My sense is that pattern wouldn't really exist in this ecosystem, but please feel free to expand on the use case for this within the galaxy context.

guillaume-gricourt commented 2 years ago

Thank you for your comment. Concerning the popularity feature:

it doesn't seem to be in scope/part of the PR.

You're right, I will add it in the PR, corresponding to the Downloads section. Moreover, I will add the release date to fit into the Activity section. I will try to bring a more precise picture of the use cases for the badge version.

It's quite the same principle as conda version's tracking. If you have one tool in the repository Toolshed with one package (the version that you want to track), and the version of the package follows the version of the repository Galaxy ToolShed: it's the same as conda. But, if you have more than one tool, more than one package or the version of the package (that you want to track) doesn't follow the version of the repository, if you don't add these features, you couldn't track the version of the package used in the repository. Let me know if my explanation is always unclear.

calebcartwright commented 2 years ago

Second case, a developer has repository, a his repository package is used (like several others) in several tools inside one repository available in the Galaxy Toolshed. Ok, he's happy to see his tool used by others and he wants to track the versions of his package (it could be different) in the different tools in one repository from the Galaxy Toolshed.

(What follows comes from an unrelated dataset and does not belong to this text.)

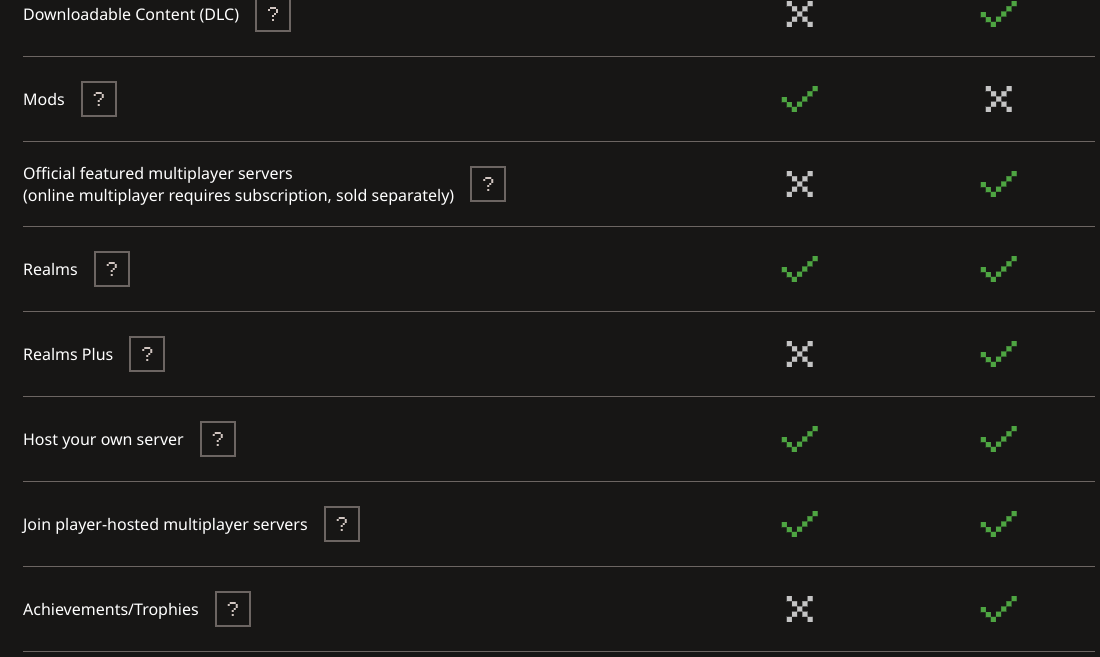Show info for Host your own server
The width and height of the screenshot is (1100, 657).
coord(218,439)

While that personally strikes me as a bit of a stretch, I do think that's a reasonable enough of a use case :+1: However, this would need to be changed in order to only show the version of a single dependency. I'd definitely be opposed to trying to have a single badge that displays an unbounded collection of dependency+version pairs, both for reasons of consistency with our other badge and for general aesthetics relative to our badge specification that guides our defaults (too noisy/verbose)

i.e. something more like this instead:

etc.

guillaume-gricourt commented 2 years ago

That's great ! I will amend the code.

guillaume-gricourt commented 2 years ago

I've added and modified the code for these 3 topics:

Now, the code should be respect your specifications.

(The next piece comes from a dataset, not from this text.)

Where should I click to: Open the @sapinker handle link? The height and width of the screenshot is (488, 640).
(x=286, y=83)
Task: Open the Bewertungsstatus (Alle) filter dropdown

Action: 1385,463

guillaume-gricourt commented 2 years ago

@calebcartwright in response to https://github.com/badges/shields/issues/8249#issuecomment-1207126783 I have modified the code to have a message with the same behavior as the other services (https://github.com/badges/shields/issues/7660#issuecomment-1079980469) Repository version
Pattern: galaxytoolshed/v/:repository/:owner
Display: badge Why?: I think this badge will be the less useful, the developer didn't choose this version
Tool version
Pattern: galaxytoolshed/v/:repository/:owner/:tool
Display: badge Why?: this badge will display the version of a target tool, coming from a github repostory Requirement version
Pattern: galaxytoolshed/v/:repository/:owner/:tool/:requirement
Display: badge Why?: this badge will display the version of a dependency from a target tool, coming from a github repostory.

Rendering the tool and requirement versions seems to be a valuable feature.

calebcartwright commented 2 years ago

Thanks @guillaume-gricourt. I want to make sure I understand the structure of the system and I'm not 100% I do

Let me know if the following is accurate:

guillaume-gricourt commented 2 years ago

Yeah, it's right. If we can show the version of each layer (repository, tool and requirement) it would be very helpful.

guillaume-gricourt commented 1 year ago

Hi @calebcartwright What can I do for the PR #8249 ?

PyvesB commented 1 year ago

@calebcartwright shall we try to get this landed? Anything we can do to help?

PyvesB commented 11 months ago

The new version badges have successfully been shipped to production, closing this issue!